Empowering Stories: How we Story and Restory Ourselves

Human beings are
storytellers and meaning-makers

Stories are vehicles for translating and sharing the meaning of how we understand and explain our world and its events in our lives. Stories help us make meaning together and connects us.

Our stories show up in our conversations, our writing, art, music and performances. Our stories show up in the way we respond to what is going on. Sometimes these stories remain in the recesses of our mind, even without our knowledge, and we draw from them and are even led by them unconsciously. Sometimes, we believe the stories others tell us about ourselves.

The stories we tell ourselves, consciously or unconsciously, shape how we understand ourselves and how we understand our world.

Most crucially, our stories also shape our choices, decisions and actions in the world. Our stories shape who we are and who we become.

We are not always in control of the events in our lives. But we have choices in how we make meaning out of them. Our stories can empower us or keep us stuck. We can choose empowering stories that give us courage, love, and hope. Storying and re-storying ourselves give us options and choices in how we take empowered actions in the world.

“Maybe stories are just data with soul”
– Bene Brown

I have a story

I have a story of loss and grief. My husband was diagnosed with colon cancer in 2019 and he died in 2020, just three weeks after we got married.

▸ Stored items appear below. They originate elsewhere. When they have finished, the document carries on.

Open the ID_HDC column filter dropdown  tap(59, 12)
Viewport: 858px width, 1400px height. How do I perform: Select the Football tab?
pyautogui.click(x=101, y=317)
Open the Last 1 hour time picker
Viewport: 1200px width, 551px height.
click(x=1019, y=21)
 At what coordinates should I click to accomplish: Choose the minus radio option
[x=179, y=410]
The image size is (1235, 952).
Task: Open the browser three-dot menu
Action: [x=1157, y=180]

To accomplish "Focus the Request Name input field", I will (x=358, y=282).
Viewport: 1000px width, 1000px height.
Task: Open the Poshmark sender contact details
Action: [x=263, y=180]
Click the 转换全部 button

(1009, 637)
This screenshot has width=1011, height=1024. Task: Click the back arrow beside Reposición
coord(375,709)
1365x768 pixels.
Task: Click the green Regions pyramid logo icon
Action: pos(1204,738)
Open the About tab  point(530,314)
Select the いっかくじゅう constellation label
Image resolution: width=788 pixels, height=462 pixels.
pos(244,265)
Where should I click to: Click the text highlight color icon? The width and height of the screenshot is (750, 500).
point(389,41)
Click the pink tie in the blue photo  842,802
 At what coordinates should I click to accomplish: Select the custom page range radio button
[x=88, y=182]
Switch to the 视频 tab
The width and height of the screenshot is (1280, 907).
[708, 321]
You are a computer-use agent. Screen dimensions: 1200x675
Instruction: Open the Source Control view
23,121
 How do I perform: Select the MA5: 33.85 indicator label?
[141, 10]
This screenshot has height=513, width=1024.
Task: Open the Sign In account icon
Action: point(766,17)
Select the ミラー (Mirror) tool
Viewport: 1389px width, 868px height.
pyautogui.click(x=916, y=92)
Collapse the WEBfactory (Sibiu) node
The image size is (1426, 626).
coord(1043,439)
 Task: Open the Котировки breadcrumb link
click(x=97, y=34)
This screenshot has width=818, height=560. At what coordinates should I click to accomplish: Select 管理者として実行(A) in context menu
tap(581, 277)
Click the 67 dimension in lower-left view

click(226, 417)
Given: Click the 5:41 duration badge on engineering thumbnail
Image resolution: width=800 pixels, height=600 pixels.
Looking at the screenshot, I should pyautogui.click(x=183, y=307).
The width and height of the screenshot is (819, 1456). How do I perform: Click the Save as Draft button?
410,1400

I cannot change these events.

Looking back, ten months since his death I have been through a number of different ways of making meaning out of those events. Some helpful, some not so helpful. My stories are influenced by my experiences, my context, my beliefs and my ever-changing feelings.

The Karma story. Coming from a predominantly Buddhist background, it is hard to escape the ‘karma story’: that as human beings we are reaping the effects of our actions in our past and current life. We reap what we sow. Sometimes this story is comforting. At other times not. At one level there is an element of fate and destiny, that we should find each other in midlife, fall in love, plan a life together, and enjoy blissful moments, and then have it snatched away.

The good die young story. I have heard this saying many times. It is not a story that resonates for me, so I politely cast it aside.

Why me? Why him? Why us? I occasionally find myself mired in these stories of injustice and unfairness. But I am grateful that I am not always attached to this story.

All life is impermanent. Where there is life, there will always be death. It is the impermanent nature of life. This resonates deeply as it is evidenced based and is a cornerstone of the philosophy of Buddhism.

Our love is eternal. He lives in my memory. Maybe we do have another place and time we meet again. Somedays, and more often than before, this story comforts me.

I am aware that these are stories—just stories, based on my belief systems, life experiences and context. These are just a few, and there are many more that compete for attention.

Choosing empowering stories

My stories are like the ocean’s waves on shifting sands. They ebb and flow.

When we are going through transitions and transformations, we have to find ways to navigate these liminal spaces.

How do I navigate these stories and choose empowering stories?

  • I let be, let come and let go, my stories.
  • I consciously pay attention, take notice and honour what comes, what goes and what stays.
  • I pay particular attention to how I feel about each story.
  • I try and understand the makeup of the story. Where does it come from? What shapes this story? What is the evidence for this meaning-making? What are the assumptions I am making?
  • When I have some distance and objectivity from my feelings, I ask myself, how useful is this story for my wellbeing?
  • I stay curious and open, especially to those stories I have not heeded, or forgotten or denied.
  • I own and honour the stories that shaped me. I hold them with love and gratitude.
  • I look for alternative versions of the story, especially those that are generative, life-giving, empowering.
  • I practice working with empowering stories.
Reflect on your own empowering stories

In coaching conversations I help my clients navigate and explore their stories, and support them to reflect and inquire into the stories that keep them stuck and move into generative and empowering stories.

Ask yourself:

  • What are the stories that keep me stuck?
  • What stories might I be ignoring or not seeing?
  • What stories of myself are no longer useful?
  • How else might I explain what’s going on?
  • What are the stories that enable me and empower me?
  • What kind of stories do I want to be creating in the future?
  • How will I story and restory myself?

When you have different ways of understanding yourself, you can choose stories that liberate you, empower you, and help you learn.

Hold your stories lightly.

Hold your stories with gratitude and love.

Own your stories and craft the stories you want to live.